Extracted information:
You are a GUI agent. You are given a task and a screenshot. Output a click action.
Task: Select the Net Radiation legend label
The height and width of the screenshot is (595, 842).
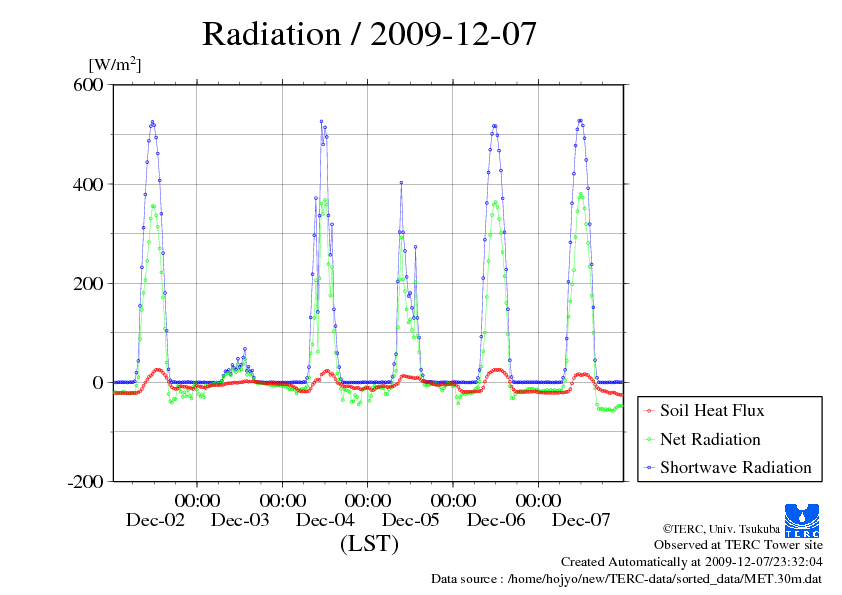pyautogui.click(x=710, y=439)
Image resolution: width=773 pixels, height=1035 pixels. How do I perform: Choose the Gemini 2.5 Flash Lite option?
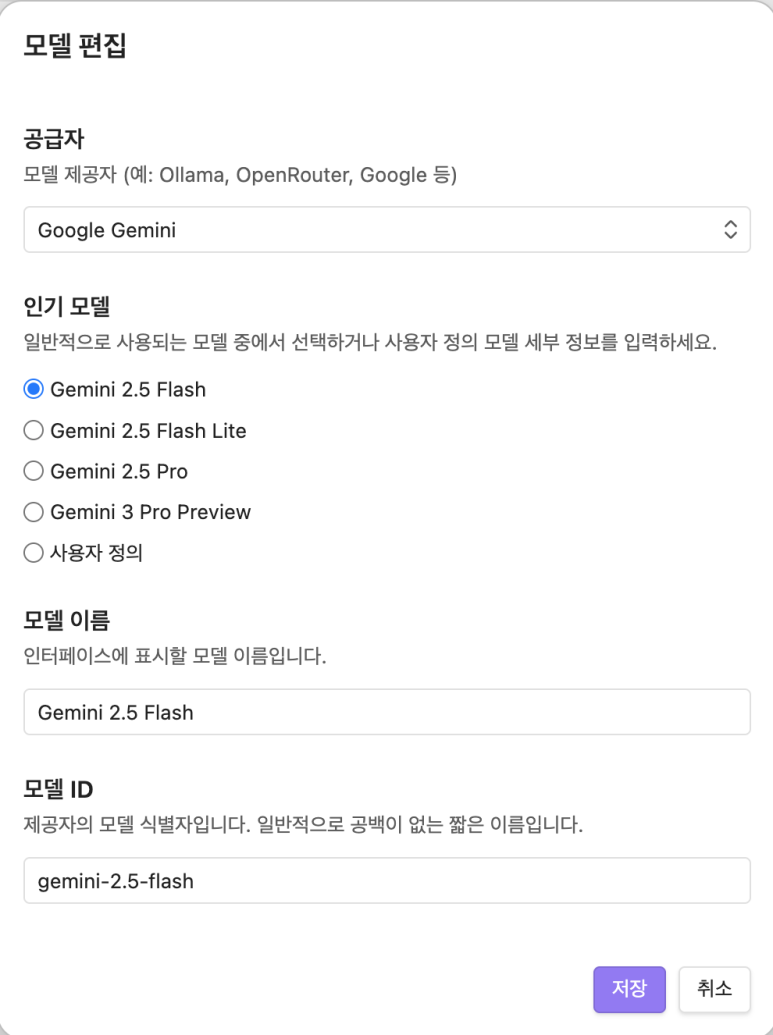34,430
...
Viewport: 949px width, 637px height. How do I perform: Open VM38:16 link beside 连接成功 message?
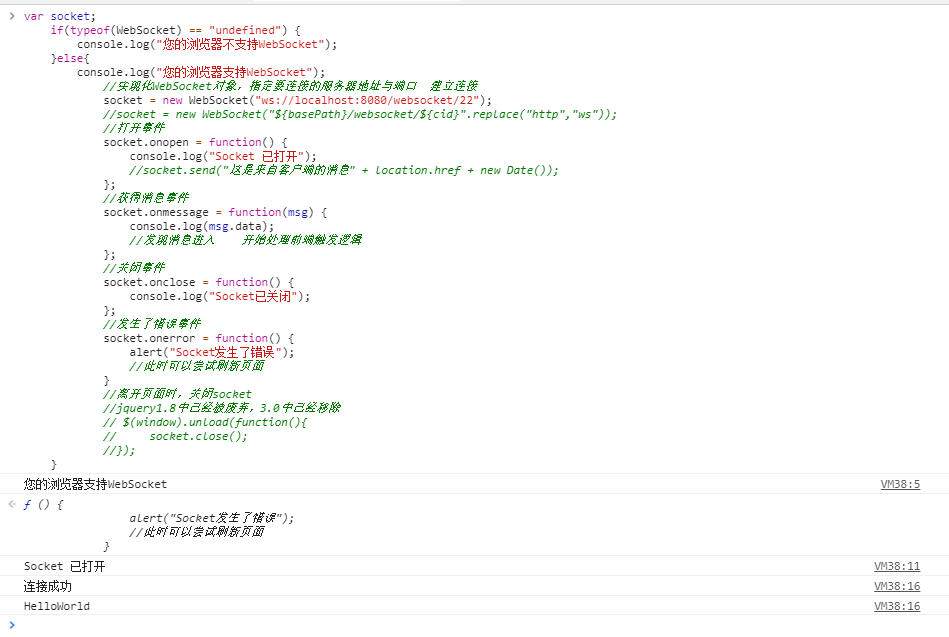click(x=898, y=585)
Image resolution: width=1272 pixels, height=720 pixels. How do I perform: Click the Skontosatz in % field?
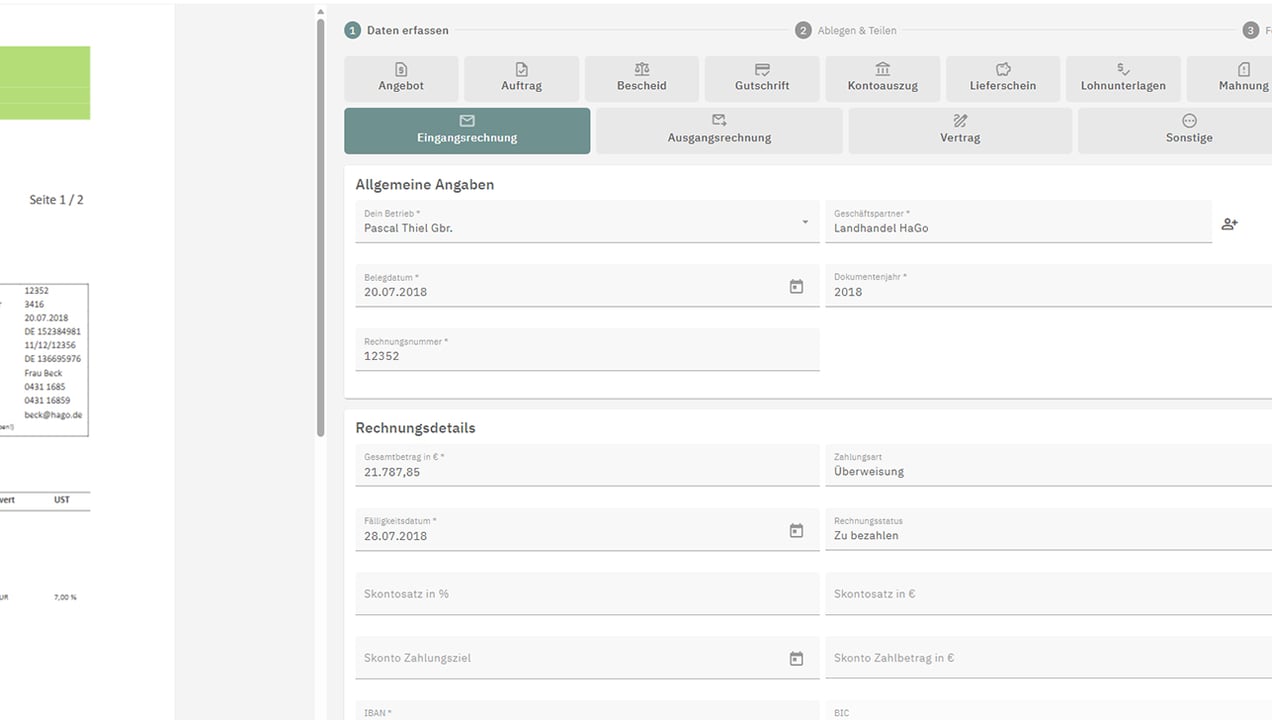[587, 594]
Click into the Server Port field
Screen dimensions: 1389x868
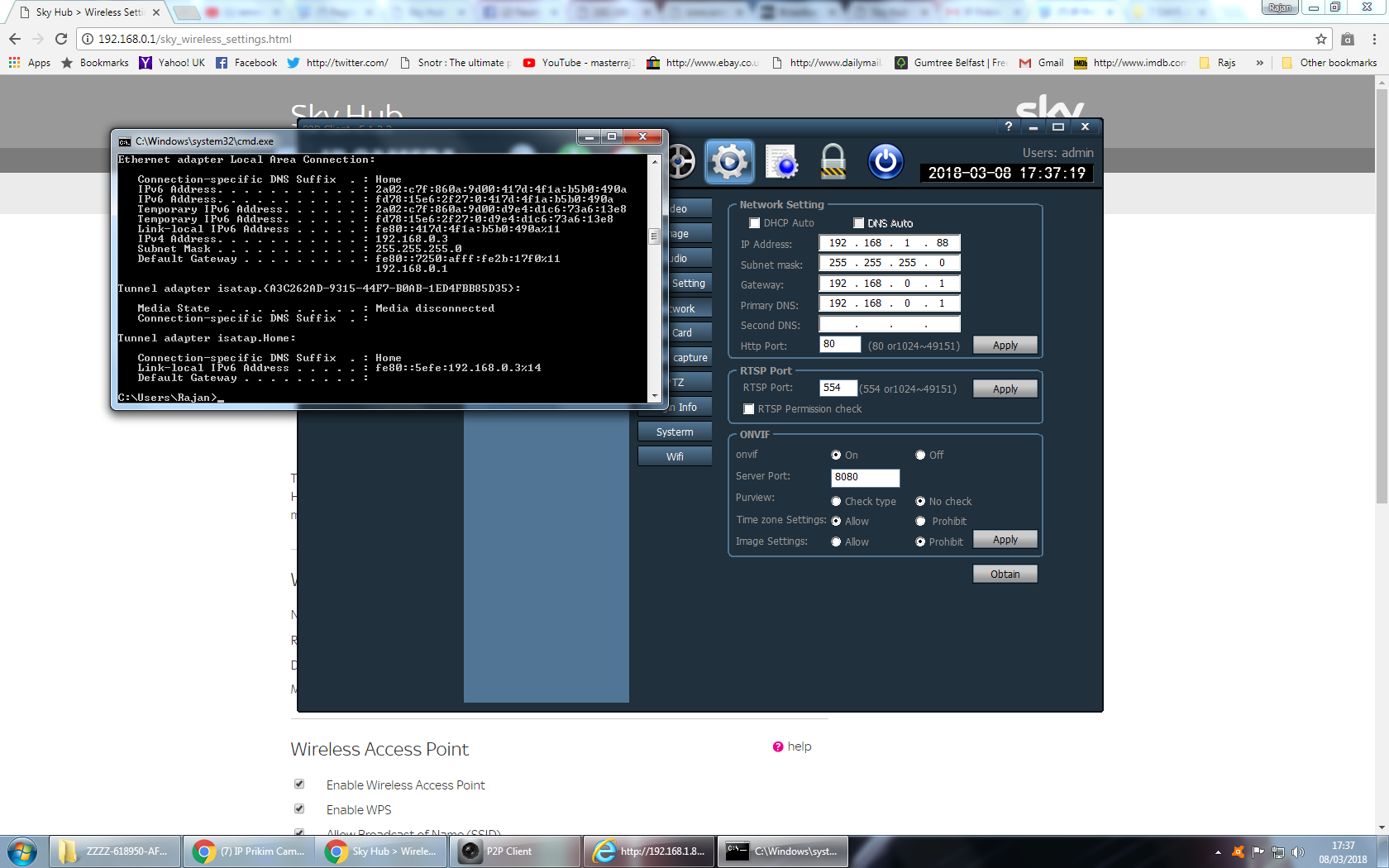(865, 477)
---
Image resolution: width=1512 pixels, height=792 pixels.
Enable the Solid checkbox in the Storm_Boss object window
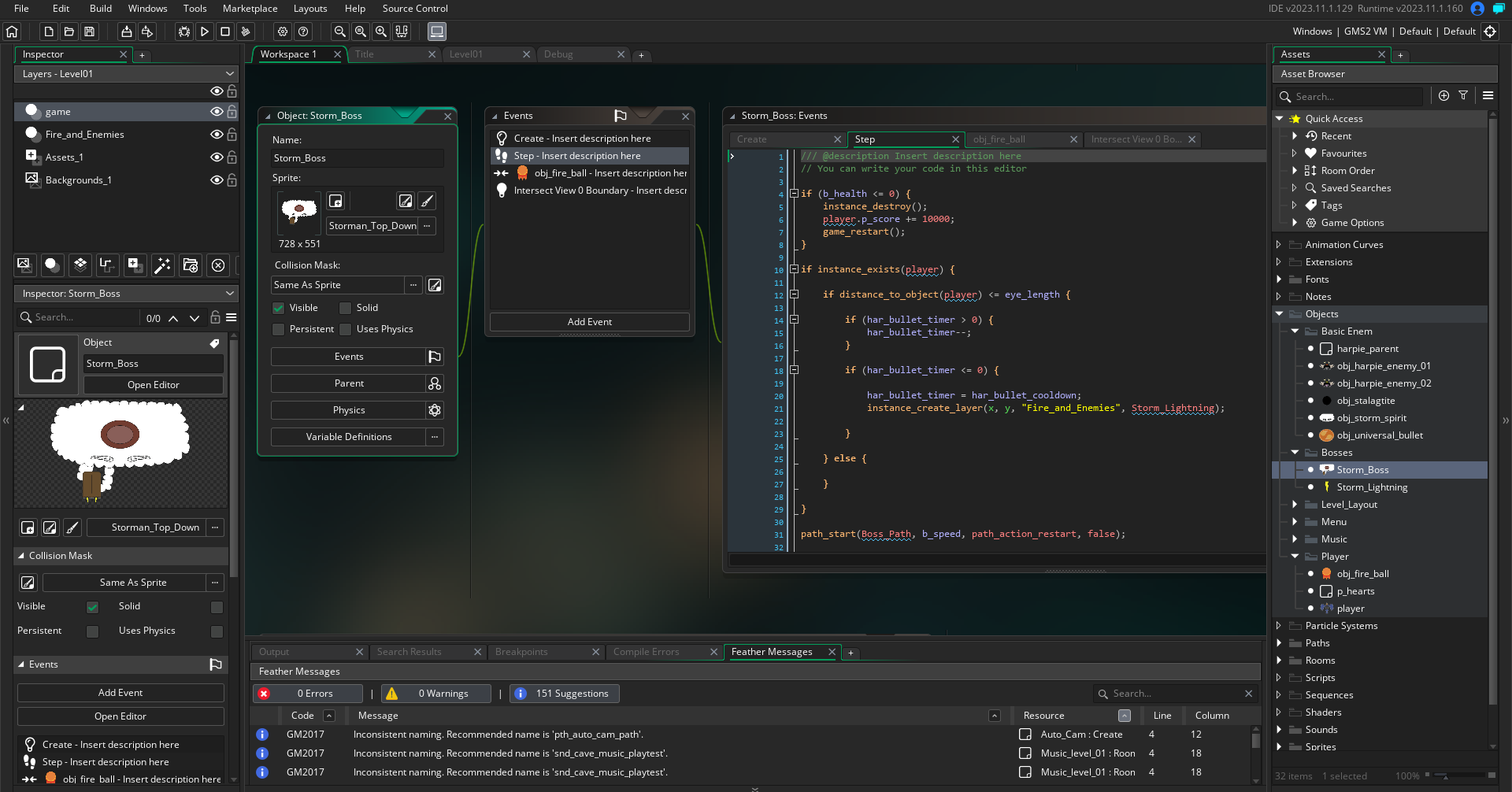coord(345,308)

Written exercise: Reproduce verbatim the lines of the records starting with the line that contains "You are a GUI" and going on through the line that contains "pyautogui.click(x=710, y=439)", leaving the pictures out of your answer.

Task result:
You are a GUI agent. You are given a task and a screenshot. Output a click action.
Task: Select the Net Radiation legend label
The height and width of the screenshot is (595, 842).
pyautogui.click(x=710, y=439)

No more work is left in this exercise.